What you need to do —
Only the lines below from the one containing "This screenshot has width=902, height=902." to the one containing "Reset brush size using the restore arrow icon" should be repeated, both included and unchanged.

Task inputs —
════════════════

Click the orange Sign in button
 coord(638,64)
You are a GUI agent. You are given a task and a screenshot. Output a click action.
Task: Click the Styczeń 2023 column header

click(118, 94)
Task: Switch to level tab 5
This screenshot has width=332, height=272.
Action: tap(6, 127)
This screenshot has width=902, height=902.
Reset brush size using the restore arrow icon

════════════════

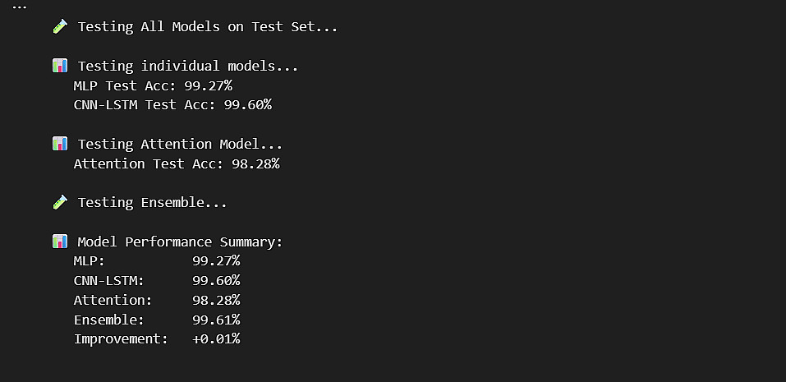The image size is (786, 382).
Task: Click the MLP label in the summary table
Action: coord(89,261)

════════════════

Exercise response —
This screenshot has width=902, height=902.
Reset brush size using the restore arrow icon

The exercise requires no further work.